Rows from a dataset
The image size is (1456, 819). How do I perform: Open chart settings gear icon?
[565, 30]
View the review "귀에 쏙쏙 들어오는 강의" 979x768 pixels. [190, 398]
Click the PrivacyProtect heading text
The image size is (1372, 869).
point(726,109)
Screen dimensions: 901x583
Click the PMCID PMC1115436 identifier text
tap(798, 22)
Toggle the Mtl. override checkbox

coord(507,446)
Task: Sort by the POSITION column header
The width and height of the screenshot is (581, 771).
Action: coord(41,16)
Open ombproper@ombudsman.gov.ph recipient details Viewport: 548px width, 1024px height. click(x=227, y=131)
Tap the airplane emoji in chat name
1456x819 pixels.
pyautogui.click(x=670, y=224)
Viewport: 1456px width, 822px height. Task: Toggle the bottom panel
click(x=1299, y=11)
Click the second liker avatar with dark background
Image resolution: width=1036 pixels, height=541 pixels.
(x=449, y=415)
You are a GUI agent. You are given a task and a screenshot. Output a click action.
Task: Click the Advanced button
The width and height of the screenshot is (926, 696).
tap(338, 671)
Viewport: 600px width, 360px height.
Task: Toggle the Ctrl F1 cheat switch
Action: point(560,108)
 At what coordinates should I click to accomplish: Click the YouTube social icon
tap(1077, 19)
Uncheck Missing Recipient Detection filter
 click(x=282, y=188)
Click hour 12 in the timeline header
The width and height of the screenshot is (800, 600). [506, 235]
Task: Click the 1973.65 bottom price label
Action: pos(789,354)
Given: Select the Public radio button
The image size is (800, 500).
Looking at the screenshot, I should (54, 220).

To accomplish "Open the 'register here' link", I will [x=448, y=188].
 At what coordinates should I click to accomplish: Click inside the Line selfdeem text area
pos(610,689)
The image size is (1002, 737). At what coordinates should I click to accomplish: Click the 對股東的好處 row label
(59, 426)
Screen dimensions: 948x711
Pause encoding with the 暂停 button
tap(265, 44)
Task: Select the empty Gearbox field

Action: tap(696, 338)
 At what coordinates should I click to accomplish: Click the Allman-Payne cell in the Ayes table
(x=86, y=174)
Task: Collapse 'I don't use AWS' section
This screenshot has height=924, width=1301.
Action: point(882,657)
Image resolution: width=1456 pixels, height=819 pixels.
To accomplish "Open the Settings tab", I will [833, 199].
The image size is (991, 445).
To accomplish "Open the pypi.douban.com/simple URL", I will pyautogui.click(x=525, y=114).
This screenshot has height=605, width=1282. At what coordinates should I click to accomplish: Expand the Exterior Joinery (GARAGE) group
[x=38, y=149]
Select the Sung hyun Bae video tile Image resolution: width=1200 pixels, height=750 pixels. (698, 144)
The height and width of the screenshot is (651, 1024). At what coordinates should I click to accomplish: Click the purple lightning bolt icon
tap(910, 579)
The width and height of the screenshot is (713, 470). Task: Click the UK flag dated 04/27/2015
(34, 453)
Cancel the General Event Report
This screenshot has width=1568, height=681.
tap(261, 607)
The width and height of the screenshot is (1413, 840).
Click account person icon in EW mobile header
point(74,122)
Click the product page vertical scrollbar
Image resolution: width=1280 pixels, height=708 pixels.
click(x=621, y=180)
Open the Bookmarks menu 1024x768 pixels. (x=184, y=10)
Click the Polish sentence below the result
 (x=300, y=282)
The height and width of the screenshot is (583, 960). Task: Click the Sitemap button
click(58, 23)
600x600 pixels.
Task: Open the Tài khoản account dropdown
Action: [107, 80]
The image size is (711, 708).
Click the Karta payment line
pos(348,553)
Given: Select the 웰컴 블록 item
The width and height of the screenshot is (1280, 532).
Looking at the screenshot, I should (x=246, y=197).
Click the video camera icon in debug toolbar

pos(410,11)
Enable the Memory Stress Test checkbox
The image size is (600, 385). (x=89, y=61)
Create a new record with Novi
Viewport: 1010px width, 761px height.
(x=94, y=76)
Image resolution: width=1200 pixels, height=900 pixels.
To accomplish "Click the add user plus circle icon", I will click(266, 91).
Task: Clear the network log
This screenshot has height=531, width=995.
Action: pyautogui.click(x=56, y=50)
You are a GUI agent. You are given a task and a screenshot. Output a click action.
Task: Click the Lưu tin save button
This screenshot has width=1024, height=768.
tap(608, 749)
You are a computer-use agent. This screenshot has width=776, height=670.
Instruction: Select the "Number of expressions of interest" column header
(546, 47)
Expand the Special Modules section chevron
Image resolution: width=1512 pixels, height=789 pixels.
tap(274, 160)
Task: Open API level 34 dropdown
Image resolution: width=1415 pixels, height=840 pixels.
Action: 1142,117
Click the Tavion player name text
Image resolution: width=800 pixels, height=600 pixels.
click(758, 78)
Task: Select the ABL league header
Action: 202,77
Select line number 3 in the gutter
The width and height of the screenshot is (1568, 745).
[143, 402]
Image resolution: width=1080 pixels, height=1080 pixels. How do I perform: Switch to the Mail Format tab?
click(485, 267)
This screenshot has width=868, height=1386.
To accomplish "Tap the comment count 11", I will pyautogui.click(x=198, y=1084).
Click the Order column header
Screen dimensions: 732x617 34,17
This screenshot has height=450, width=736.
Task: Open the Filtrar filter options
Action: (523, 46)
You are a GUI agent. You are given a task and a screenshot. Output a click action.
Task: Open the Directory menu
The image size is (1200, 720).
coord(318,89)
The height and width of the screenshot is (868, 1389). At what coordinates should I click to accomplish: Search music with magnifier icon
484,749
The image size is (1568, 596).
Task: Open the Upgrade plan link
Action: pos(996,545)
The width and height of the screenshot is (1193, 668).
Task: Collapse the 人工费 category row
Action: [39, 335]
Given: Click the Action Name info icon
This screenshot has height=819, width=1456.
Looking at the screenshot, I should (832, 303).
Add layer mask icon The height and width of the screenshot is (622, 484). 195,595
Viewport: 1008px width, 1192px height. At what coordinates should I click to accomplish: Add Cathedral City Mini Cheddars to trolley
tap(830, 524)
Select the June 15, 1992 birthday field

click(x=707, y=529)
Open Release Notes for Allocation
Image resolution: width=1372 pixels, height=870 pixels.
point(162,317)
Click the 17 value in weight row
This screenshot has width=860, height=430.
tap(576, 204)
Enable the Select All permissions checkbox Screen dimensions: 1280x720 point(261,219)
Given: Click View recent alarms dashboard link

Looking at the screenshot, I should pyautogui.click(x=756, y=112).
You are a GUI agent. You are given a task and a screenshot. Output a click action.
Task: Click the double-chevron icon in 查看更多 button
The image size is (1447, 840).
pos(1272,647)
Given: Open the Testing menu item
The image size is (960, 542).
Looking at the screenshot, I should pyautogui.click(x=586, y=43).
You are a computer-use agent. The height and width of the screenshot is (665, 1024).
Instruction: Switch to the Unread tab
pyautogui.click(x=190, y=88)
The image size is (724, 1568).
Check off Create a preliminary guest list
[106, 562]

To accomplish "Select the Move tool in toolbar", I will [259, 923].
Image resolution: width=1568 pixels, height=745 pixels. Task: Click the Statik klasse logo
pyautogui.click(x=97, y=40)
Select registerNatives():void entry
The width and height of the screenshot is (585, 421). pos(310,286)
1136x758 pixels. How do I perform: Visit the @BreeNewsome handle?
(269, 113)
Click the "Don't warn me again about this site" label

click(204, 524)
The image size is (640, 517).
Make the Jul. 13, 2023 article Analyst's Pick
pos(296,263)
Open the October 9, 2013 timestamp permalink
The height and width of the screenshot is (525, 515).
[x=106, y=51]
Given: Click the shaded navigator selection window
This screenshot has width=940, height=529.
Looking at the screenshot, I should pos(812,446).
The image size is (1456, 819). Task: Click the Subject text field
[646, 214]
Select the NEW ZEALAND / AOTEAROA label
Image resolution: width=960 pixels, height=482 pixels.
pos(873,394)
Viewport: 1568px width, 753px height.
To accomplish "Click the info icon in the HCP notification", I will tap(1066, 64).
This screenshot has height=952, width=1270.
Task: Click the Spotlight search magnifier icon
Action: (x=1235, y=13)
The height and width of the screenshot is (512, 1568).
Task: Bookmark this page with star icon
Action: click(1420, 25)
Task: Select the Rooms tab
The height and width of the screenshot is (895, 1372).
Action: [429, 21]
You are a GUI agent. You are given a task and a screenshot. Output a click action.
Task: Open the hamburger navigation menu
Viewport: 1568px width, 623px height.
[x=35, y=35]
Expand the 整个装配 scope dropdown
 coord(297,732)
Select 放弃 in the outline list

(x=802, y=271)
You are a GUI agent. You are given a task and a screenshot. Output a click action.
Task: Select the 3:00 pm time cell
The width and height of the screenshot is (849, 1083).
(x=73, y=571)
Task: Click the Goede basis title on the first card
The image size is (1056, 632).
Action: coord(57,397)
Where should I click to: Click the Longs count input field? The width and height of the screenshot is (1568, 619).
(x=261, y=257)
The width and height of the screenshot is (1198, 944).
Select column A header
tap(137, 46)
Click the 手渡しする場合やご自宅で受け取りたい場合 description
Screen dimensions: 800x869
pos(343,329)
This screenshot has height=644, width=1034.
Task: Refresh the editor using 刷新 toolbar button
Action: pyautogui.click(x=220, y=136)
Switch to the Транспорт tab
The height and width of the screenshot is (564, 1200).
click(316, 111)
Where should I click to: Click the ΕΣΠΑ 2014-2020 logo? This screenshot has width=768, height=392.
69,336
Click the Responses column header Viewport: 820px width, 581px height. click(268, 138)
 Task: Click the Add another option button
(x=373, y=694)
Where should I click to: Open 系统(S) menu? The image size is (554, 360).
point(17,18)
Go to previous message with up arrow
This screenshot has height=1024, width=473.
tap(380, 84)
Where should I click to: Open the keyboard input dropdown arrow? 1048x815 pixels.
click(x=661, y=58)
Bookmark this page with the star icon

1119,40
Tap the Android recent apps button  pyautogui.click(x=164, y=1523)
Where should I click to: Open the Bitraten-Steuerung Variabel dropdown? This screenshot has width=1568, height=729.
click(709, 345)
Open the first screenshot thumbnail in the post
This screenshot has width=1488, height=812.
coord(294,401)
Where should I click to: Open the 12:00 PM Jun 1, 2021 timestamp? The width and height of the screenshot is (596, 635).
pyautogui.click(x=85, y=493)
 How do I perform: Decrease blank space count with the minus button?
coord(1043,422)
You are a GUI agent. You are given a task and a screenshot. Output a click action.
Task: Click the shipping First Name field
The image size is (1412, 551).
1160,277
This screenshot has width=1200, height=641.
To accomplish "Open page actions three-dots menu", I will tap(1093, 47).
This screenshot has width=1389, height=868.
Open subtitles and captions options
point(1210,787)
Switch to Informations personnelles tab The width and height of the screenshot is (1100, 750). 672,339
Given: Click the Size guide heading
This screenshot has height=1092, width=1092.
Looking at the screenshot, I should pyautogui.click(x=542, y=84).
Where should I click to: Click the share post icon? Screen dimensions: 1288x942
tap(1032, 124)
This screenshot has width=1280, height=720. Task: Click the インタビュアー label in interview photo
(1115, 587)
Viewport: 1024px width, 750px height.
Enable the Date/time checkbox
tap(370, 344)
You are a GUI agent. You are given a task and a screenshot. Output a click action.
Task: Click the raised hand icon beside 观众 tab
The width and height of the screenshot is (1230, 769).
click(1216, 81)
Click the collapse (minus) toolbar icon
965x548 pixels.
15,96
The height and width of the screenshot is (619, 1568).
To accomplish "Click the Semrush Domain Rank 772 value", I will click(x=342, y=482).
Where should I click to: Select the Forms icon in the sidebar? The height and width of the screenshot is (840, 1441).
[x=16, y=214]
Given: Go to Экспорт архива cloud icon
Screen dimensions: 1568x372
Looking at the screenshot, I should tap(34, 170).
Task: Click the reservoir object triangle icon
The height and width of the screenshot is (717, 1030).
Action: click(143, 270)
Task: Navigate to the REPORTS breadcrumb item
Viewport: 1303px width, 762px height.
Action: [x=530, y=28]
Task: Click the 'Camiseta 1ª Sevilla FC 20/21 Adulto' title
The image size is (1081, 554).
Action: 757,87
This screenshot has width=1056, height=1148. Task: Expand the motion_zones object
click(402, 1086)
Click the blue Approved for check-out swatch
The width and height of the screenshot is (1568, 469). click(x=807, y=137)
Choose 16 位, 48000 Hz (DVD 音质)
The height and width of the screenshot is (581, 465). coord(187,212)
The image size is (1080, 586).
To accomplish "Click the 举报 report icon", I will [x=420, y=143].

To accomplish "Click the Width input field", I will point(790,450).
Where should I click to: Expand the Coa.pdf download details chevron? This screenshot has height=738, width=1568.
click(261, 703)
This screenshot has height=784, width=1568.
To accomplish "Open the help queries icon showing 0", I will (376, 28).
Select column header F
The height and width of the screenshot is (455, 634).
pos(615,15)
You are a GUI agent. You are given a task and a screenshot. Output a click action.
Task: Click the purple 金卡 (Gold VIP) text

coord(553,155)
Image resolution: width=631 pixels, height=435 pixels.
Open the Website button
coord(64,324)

#### Requirements
Put the records starting with the line containing "Select registerNatives():void entry" and going on through the line containing "pos(873,394)" into a Markdown table with the columns n and Line, one numbered row per line, leaving out blank lines.

#### Solution
| n | Line |
|---|---|
| 1 | Select registerNatives():void entry |
| 2 | The width and height of the screenshot is (585, 421). pos(310,286) |
| 3 | 1136x758 pixels. How do I perform: Visit the @BreeNewsome handle? |
| 4 | (269, 113) |
| 5 | Click the "Don't warn me again about this site" label |
| 6 | click(204, 524) |
| 7 | The image size is (640, 517). |
| 8 | Make the Jul. 13, 2023 article Analyst's Pick |
| 9 | pos(296,263) |
| 10 | Open the October 9, 2013 timestamp permalink |
| 11 | The height and width of the screenshot is (525, 515). |
| 12 | [x=106, y=51] |
| 13 | Given: Click the shaded navigator selection window |
| 14 | This screenshot has width=940, height=529. |
| 15 | Looking at the screenshot, I should pos(812,446). |
| 16 | The image size is (1456, 819). Task: Click the Subject text field |
| 17 | [646, 214] |
| 18 | Select the NEW ZEALAND / AOTEAROA label |
| 19 | Image resolution: width=960 pixels, height=482 pixels. |
| 20 | pos(873,394) |